Gepubliceerd op 14-02-2019

Pieter plas

betekenis & definitie

Pieter Plas ged. Alkmaar 3 maart 1810, overl. Alkmaar 1 oktober 1853. Zoon (en verm. leerling) van Louwerencius Plas.

Tot zijn 24ste jaar huis- en rijtuigschilder. Later direkteur van het Tekengezelschap ‘Kunst zij ons Doel’ te Alkmaar. Leerling van Adrianus de Visser en van 1835 tot 1837 te Hilversum les van J. van Ravenzwaay en W. Bodeman. Vestigde zich in 1837 te Alkmaar als landschapschilder en tekenleraar. Gaf o.m. les aan B. G. ten Berge.

Tentoonstellingen Amsterdam. Den Haag en Rotterdam in 1836-1852: verscheidene landschappen met vee; herder met schapen en stalinterieurs vnl. met schapen: het binnenkomen van een beurtschipper te Brouwershaven.
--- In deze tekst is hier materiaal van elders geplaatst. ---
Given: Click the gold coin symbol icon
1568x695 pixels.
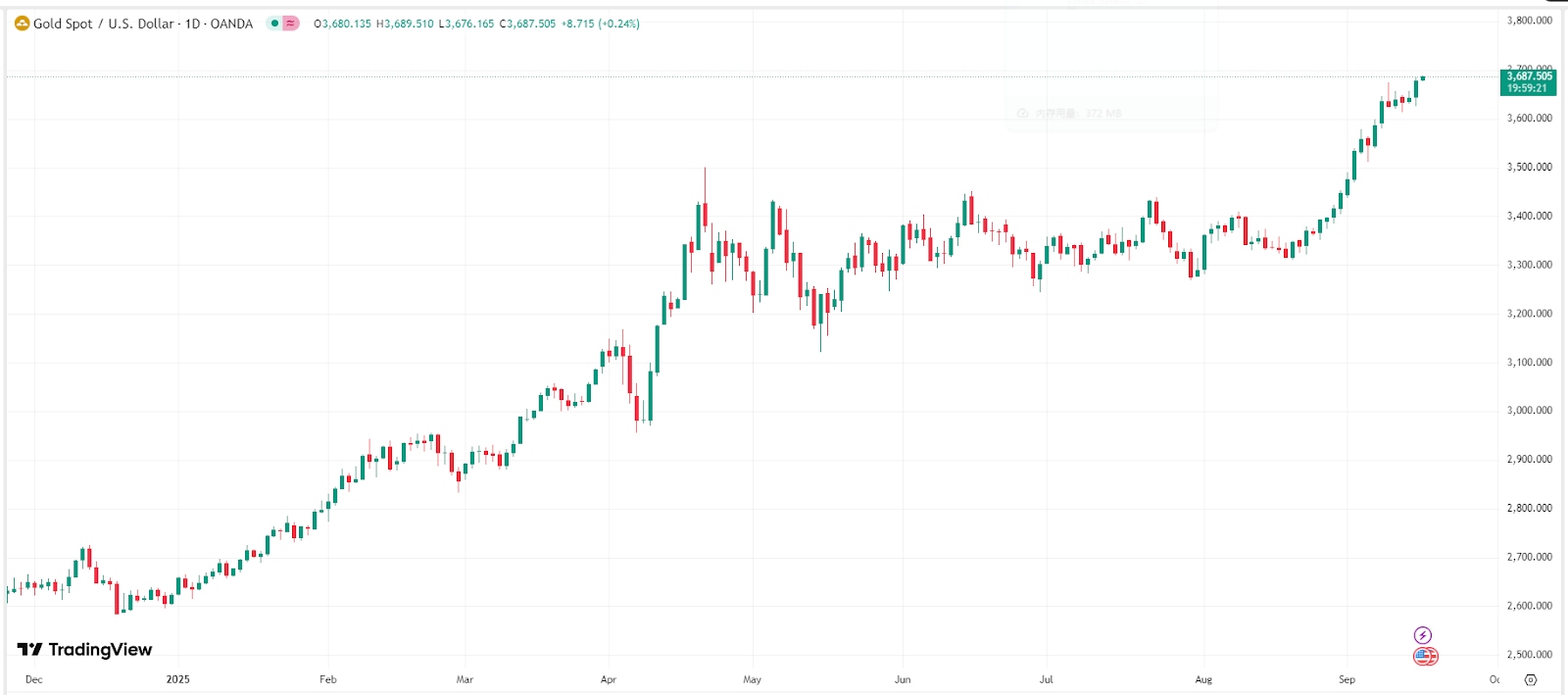Looking at the screenshot, I should (22, 24).
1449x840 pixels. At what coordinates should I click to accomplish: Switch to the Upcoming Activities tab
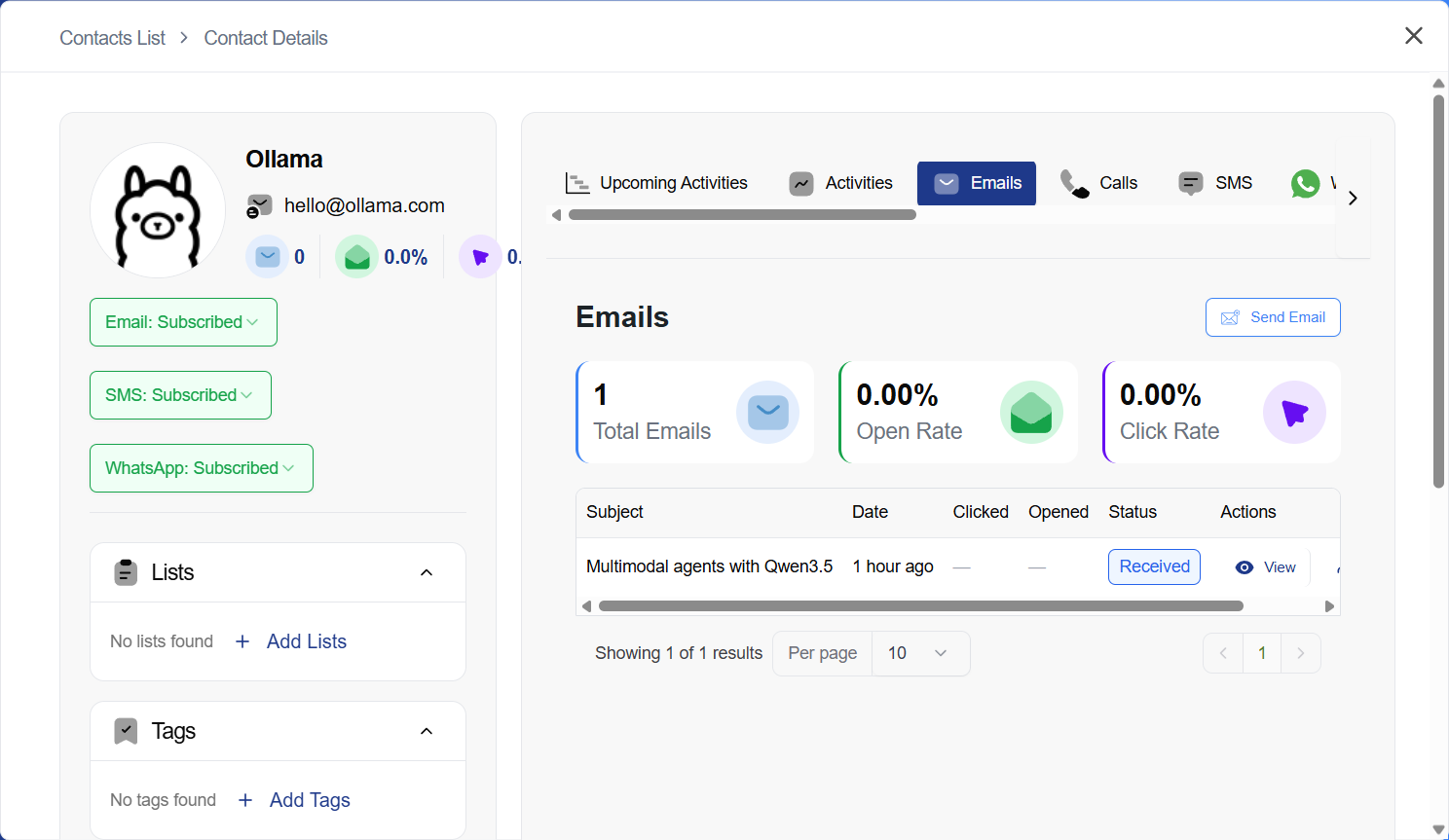[x=658, y=182]
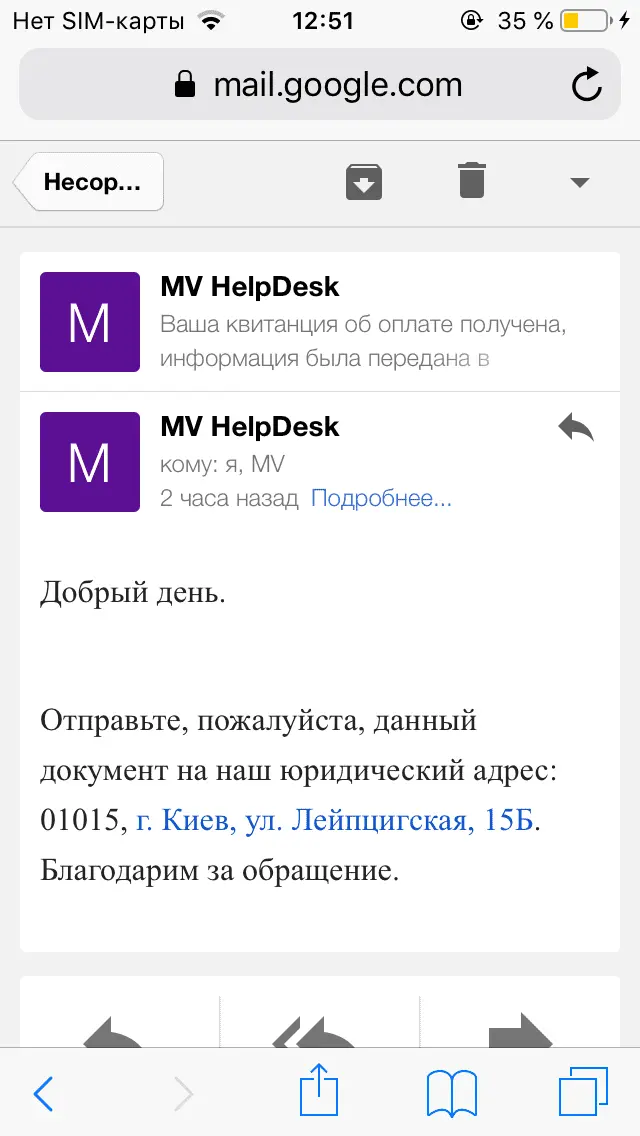Open the Safari share sheet

[320, 1090]
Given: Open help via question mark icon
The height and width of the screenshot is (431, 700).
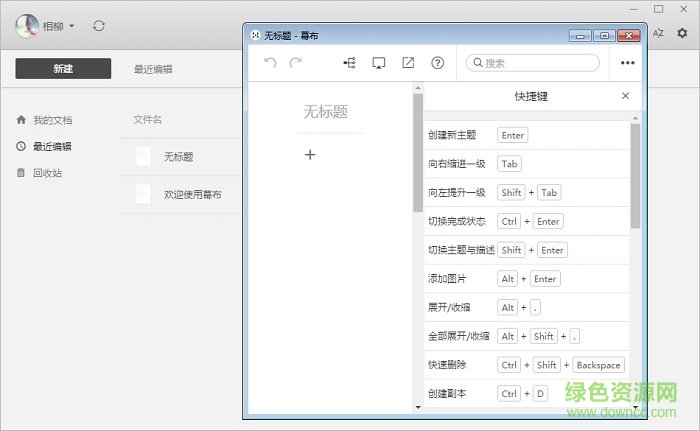Looking at the screenshot, I should point(437,63).
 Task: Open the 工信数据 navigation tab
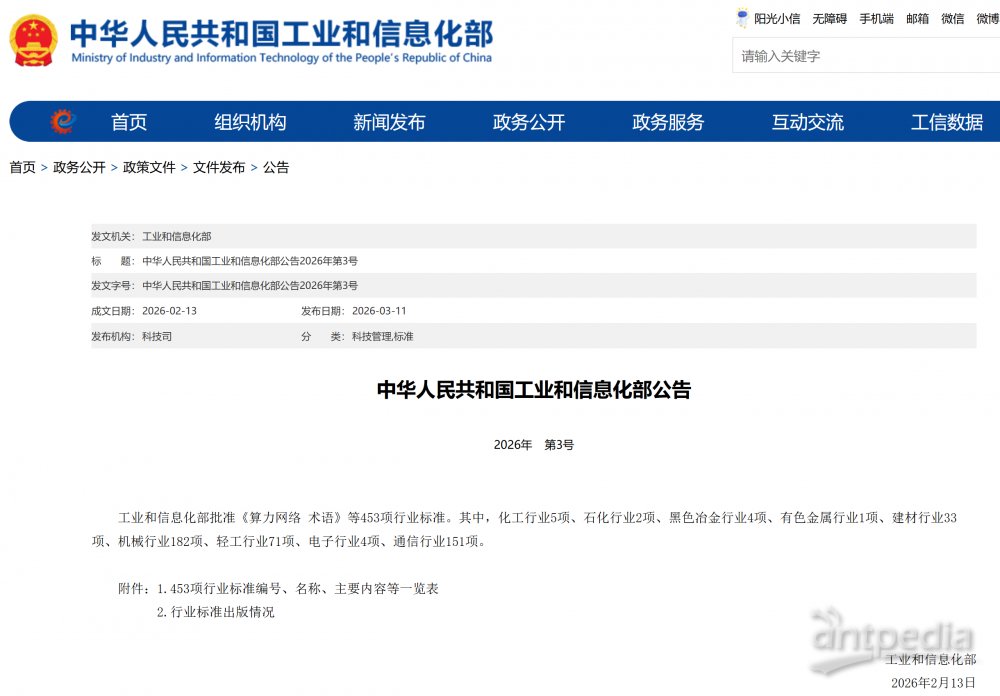tap(945, 122)
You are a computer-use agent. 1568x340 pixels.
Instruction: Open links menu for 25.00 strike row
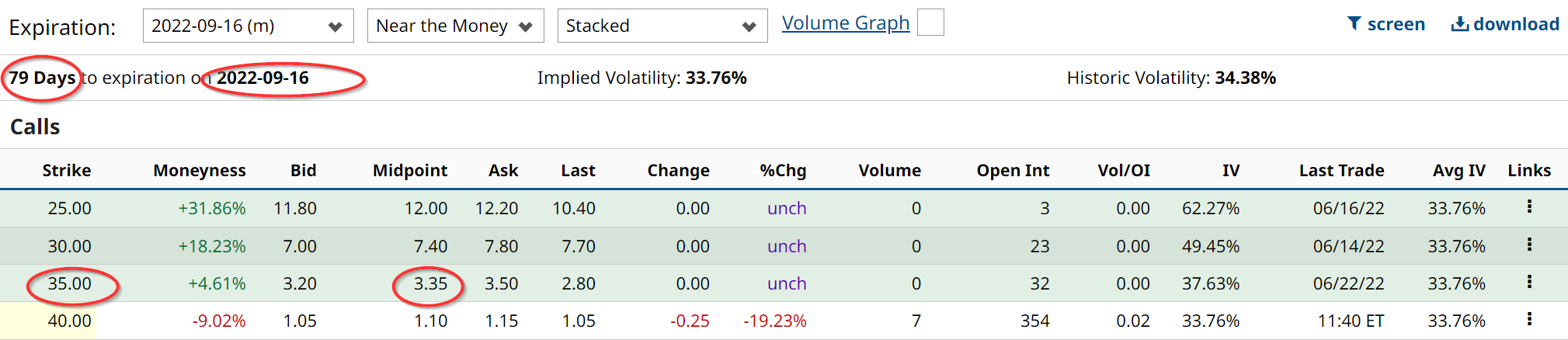pyautogui.click(x=1528, y=206)
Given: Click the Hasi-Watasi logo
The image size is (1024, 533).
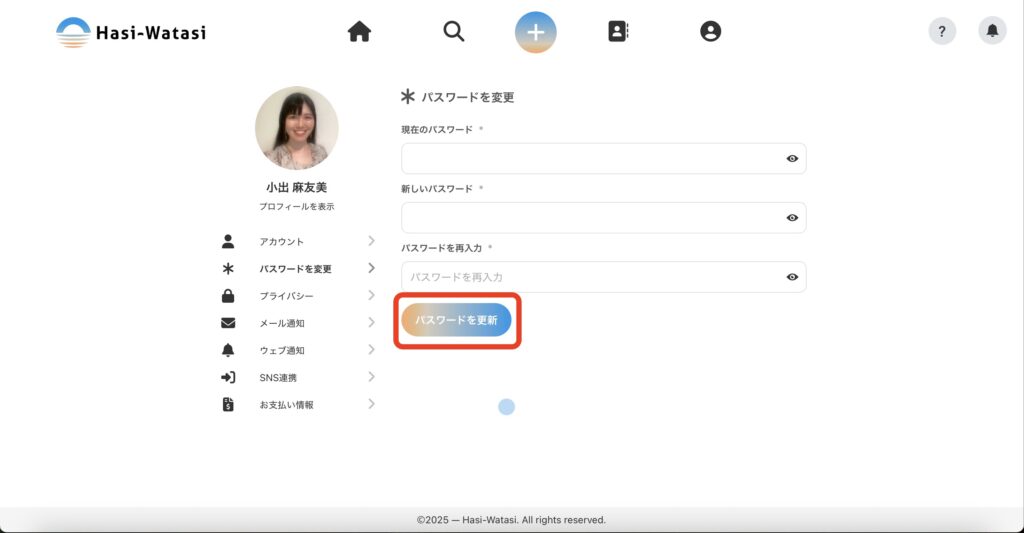Looking at the screenshot, I should click(x=131, y=32).
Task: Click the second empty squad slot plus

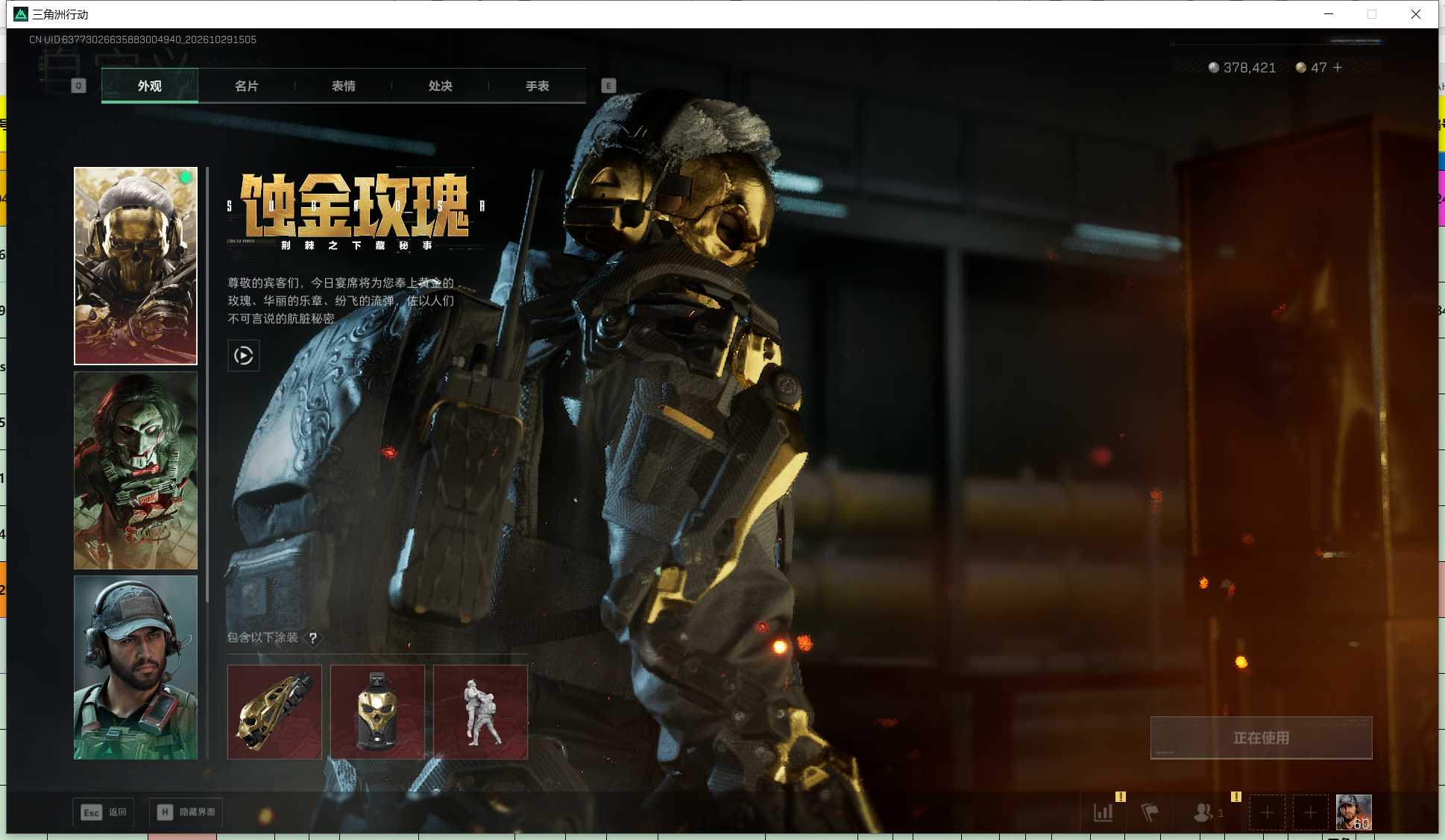Action: pyautogui.click(x=1310, y=812)
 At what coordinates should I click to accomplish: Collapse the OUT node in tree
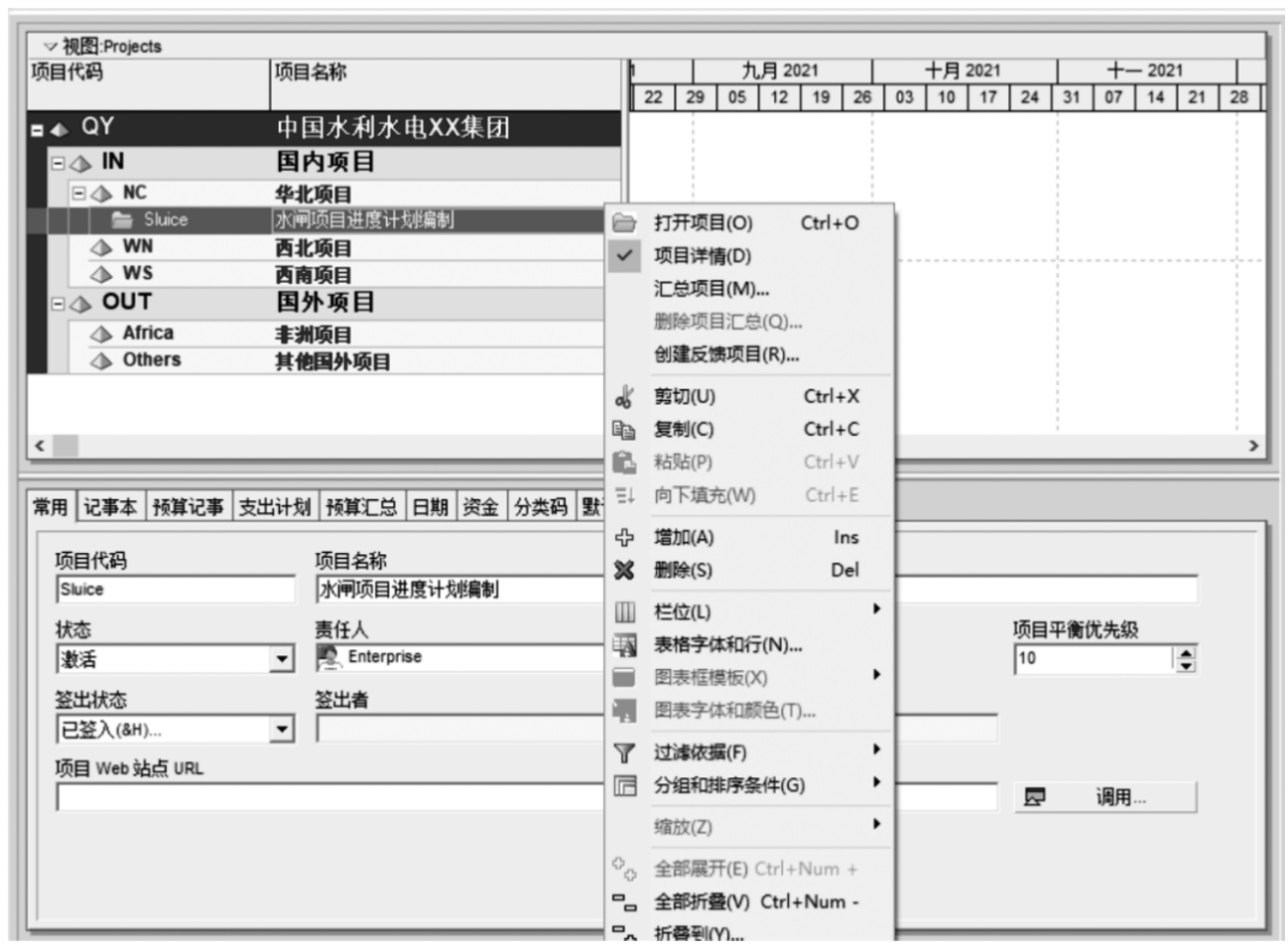tap(58, 304)
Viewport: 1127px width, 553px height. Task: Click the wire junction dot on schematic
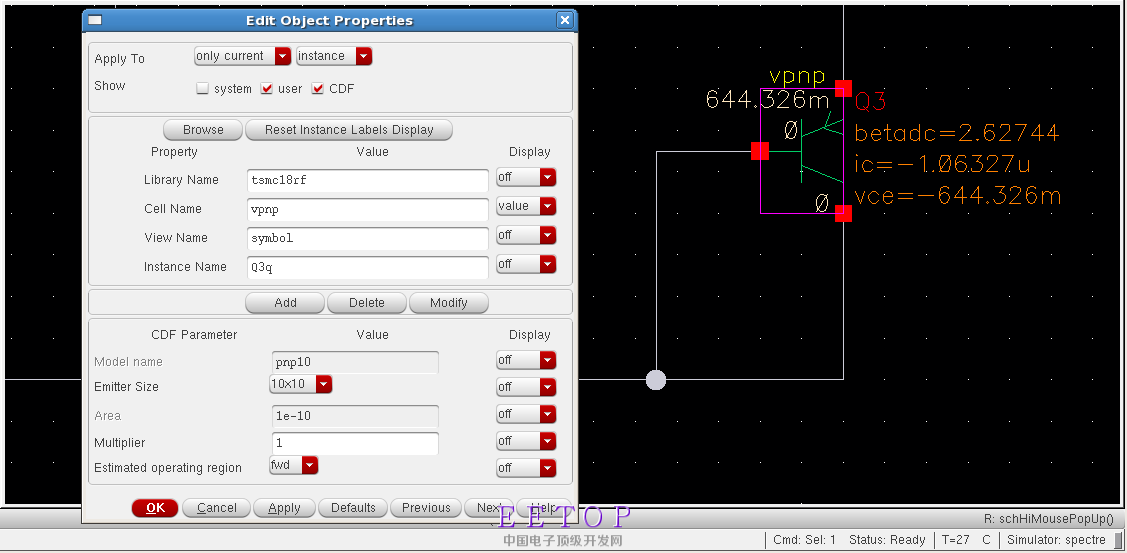point(656,379)
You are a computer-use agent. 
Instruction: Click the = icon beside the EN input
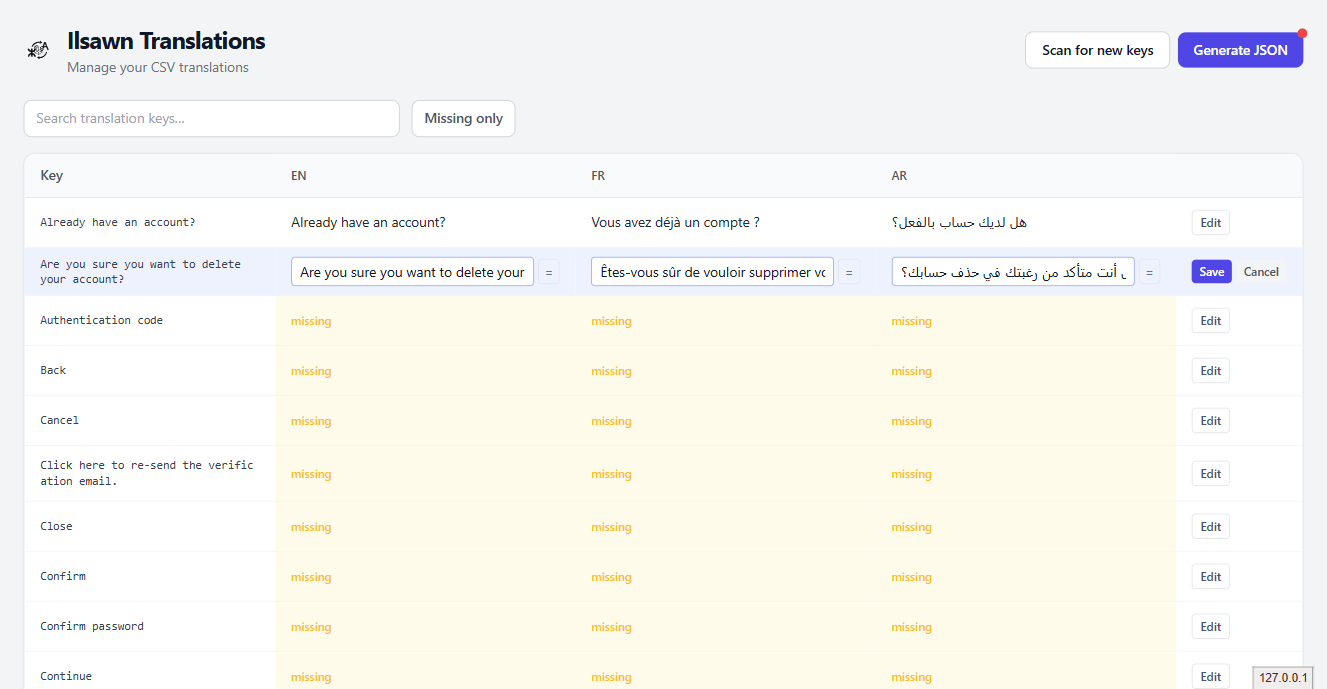(x=550, y=271)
Museum Willet-Holthuysen Amsterdam: schepen, sepia- en O.I.-inkttekening; verschillende roodkrijtstudies van schapen en koeien. Teylers Stichting Haarlem: verschillende landschappen en studietekeningen. Stedelijk Museum Alkmaar: zelfportret: schaapskooi; een schaapskop en enkele landschappen met vee. Rijksmuseum Twenthe Enschede: schapen in een stal (1851). Rijksprentenkabinet Amsterdam: tekening(en).

Immerzeel: Kramm: Nieuw Nederlandsch Biografisch Woordenboek III: Plasschaert; Scheen: Thieme-Becker; Waller.